This is a tremor free zone.  You are free to shake and shuffle as much as you want

Jon Stoessl MD, WPC 2016 Co-Chair

 

Over 4300 people, from 67 countries, gathered this evening at the Portland Convention Center for the kick-off of the 4th World Parkinson Congress 2016.  The program began with the Parkinson’s Choir, who rehearsed via the internet.  They were very impressive.  And they certainly didn’t need me ( I am tone deaf when it comes to singing).

Dr. Jon Stoessl and co-chair  Dr. Serge Przedborski greeted the crowd, saying that  we are all here for the same reason, to learn new knowledge with people who share the same goal – to find a cure for Parkinson’s.

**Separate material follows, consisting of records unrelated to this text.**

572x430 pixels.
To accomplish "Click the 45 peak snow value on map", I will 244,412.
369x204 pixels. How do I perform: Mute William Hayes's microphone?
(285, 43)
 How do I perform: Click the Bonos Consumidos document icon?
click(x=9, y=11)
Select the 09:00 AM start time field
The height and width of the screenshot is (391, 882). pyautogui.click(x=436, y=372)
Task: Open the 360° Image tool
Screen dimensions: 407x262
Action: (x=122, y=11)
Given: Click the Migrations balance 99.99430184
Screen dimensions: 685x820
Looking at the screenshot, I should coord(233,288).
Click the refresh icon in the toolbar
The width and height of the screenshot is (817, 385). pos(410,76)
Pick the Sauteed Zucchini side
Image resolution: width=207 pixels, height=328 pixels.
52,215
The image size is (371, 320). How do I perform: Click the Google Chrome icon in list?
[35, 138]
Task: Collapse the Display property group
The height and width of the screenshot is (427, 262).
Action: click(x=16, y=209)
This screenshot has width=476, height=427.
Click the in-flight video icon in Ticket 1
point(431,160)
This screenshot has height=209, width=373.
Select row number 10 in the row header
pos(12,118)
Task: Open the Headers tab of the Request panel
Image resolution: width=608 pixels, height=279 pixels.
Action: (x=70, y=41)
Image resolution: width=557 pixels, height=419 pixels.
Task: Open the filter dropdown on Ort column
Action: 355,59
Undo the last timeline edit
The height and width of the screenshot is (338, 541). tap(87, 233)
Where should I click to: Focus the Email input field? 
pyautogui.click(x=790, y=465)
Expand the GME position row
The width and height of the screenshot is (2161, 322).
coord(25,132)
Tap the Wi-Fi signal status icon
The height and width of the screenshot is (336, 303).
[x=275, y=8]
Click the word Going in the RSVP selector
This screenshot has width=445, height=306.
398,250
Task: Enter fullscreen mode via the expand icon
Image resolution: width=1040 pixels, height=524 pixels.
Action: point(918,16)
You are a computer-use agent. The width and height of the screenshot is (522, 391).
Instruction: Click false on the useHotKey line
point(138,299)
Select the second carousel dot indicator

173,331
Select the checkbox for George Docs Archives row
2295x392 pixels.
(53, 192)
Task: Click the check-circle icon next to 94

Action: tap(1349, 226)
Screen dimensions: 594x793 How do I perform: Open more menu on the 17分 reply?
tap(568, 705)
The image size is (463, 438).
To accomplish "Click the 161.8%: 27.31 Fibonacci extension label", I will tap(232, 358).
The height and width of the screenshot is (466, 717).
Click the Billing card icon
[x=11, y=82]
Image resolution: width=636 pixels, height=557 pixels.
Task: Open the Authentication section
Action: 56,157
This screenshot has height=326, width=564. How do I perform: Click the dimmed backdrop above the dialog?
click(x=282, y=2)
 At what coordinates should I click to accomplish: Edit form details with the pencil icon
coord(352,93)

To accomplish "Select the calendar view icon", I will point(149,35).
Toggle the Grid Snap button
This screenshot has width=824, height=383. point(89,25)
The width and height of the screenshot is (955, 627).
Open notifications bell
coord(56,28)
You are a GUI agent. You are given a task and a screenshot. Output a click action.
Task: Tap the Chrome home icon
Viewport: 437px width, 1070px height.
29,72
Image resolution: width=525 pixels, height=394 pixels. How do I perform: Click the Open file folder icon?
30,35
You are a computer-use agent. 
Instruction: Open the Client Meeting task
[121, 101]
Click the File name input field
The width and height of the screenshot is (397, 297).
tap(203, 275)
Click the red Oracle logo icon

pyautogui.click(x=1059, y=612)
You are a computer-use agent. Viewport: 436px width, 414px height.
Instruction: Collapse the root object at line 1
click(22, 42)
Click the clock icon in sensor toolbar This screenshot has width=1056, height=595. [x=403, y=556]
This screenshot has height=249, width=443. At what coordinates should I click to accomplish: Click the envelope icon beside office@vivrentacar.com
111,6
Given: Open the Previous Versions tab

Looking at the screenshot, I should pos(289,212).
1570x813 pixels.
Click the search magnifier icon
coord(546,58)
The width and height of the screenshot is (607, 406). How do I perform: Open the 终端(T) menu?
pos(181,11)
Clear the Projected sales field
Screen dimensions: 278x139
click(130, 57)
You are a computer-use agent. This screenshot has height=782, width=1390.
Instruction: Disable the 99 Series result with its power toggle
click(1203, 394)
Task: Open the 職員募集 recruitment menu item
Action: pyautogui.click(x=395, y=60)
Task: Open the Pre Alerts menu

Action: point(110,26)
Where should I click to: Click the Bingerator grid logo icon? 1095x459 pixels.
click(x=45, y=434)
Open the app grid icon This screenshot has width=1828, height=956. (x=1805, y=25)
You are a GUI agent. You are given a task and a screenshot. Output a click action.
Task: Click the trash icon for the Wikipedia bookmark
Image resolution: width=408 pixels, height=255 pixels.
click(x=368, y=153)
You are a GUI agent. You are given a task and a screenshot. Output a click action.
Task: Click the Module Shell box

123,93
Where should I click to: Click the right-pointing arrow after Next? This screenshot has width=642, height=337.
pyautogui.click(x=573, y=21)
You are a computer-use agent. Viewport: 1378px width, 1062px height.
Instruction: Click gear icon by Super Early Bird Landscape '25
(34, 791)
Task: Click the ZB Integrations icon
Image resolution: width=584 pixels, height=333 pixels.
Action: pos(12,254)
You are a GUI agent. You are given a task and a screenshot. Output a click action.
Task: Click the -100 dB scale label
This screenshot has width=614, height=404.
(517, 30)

Former NBA Basketball player, Brian Grant was inspirational.  When diagnosed with PD, he made a commitment to help others through his foundation.  He said “I fight knowing I can win.  I don’t stand alone.”  He then introduced the winner of the video competition, Lori Campbell, whose video Victory is about putting together a toolbox to fight Parkinson’s, which was based on a suggestion by a health care professional.

May May Ali, daughter of boxing great, Muhammad Ali, wowed the crowd by telling her father’s story and then recited a beautiful poem “Pearl” which she wrote about her father.*

The last award of the evening was the People’s Choice Award, which was for the video Dance Through Life by Dr. Rafi Eldor from Israel.  The video shows how he fought the stiffness and other symptoms of PD with Ballroom Dance and eventually created dance programs all over Israel for others with PD.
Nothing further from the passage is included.